Stated task A :: Reproduce the entire Brockhole garden article without changing anything.

The Brockhole Monkey Puzzle – How pure should garden restoration be?

15/10/2012

in Local Campaigns, News

by Lara Hurley of Landscape Information

 

The Lake District Visitor Centre at Brockhole is in a stunning location above Windermere. It is an Arts and Crafts house and has a garden that was originally designed by Thomas Mawson, a landscape designer who was the north-west’s answer to Gertrude Jekyll. The terraced garden was designed to take in the natural scenery, one of Mawson’s recurring design themes.

The importance of Mawson’s work is being increasingly recognised. He began life in Scorton, Lancashire and worked his way up from a nurseryman to become a renowned landscape architect and first president of the Landscape Institute in 1929. He travelled extensively, working on designs for the Peace Gardens in The Hague, projects in Canada and several gardens and parks in the UK, particularly in and around the Lake District.

Records for the task ::

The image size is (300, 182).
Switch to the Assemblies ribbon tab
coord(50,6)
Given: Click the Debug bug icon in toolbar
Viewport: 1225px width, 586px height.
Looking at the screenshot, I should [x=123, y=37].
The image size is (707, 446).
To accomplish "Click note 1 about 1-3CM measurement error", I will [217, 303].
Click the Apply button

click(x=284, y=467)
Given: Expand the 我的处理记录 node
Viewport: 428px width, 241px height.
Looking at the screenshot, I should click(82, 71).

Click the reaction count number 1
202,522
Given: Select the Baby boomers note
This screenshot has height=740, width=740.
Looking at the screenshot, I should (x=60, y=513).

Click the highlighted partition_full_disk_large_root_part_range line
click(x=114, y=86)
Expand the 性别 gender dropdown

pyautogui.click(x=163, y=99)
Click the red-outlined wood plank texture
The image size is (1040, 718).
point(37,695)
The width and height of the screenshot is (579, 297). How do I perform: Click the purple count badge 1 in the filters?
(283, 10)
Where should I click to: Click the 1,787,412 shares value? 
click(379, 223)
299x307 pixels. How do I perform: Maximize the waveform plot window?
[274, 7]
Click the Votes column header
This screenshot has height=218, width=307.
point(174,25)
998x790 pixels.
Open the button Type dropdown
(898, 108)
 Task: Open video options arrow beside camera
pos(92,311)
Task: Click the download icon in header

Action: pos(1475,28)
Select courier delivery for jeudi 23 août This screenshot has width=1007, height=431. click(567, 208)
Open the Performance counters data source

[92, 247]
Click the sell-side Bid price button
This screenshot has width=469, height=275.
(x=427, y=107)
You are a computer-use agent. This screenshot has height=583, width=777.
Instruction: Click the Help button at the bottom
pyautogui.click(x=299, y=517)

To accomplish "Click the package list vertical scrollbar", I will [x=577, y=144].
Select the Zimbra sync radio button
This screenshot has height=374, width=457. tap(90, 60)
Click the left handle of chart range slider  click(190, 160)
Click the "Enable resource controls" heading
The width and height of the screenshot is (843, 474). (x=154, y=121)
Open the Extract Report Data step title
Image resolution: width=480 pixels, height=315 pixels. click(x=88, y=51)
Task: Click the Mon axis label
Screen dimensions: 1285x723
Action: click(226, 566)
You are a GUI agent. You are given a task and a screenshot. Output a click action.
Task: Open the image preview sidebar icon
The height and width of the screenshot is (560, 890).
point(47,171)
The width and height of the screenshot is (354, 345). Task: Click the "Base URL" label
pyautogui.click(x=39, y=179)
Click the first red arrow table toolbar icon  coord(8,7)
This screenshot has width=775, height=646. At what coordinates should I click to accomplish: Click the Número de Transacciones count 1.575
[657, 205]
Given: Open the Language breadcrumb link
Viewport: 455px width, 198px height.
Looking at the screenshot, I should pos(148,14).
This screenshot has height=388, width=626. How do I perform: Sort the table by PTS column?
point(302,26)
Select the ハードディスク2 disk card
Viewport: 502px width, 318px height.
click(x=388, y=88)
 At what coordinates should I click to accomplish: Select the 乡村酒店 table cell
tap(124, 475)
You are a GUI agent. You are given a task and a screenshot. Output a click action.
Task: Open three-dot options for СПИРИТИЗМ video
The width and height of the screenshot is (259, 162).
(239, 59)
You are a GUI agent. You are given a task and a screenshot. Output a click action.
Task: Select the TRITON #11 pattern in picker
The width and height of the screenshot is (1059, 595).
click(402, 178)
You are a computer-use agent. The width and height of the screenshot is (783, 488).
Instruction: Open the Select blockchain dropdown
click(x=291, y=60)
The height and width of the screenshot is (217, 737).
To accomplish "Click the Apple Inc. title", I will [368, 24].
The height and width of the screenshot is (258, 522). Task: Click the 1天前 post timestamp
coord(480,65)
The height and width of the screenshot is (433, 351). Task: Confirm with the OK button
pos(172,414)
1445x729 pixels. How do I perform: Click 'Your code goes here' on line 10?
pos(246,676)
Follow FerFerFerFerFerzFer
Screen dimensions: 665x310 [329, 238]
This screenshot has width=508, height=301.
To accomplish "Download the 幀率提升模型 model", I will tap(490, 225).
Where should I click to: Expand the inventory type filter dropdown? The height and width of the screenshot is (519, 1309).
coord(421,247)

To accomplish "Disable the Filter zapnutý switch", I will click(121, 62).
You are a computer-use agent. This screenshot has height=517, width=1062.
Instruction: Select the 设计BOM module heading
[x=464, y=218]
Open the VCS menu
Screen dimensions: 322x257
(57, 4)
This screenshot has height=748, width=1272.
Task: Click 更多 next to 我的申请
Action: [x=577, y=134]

Stated task B :: How many lines in the rows contain the string "arrow"? Reply with the number alone.

Exercise output A ::
The Brockhole Monkey Puzzle – How pure should garden restoration be?

15/10/2012

in Local Campaigns, News

by Lara Hurley of Landscape Information

 

The Lake District Visitor Centre at Brockhole is in a stunning location above Windermere. It is an Arts and Crafts house and has a garden that was originally designed by Thomas Mawson, a landscape designer who was the north-west’s answer to Gertrude Jekyll. The terraced garden was designed to take in the natural scenery, one of Mawson’s recurring design themes.

The importance of Mawson’s work is being increasingly recognised. He began life in Scorton, Lancashire and worked his way up from a nurseryman to become a renowned landscape architect and first president of the Landscape Institute in 1929. He travelled extensively, working on designs for the Peace Gardens in The Hague, projects in Canada and several gardens and parks in the UK, particularly in and around the Lake District.

Exercise output B :: 2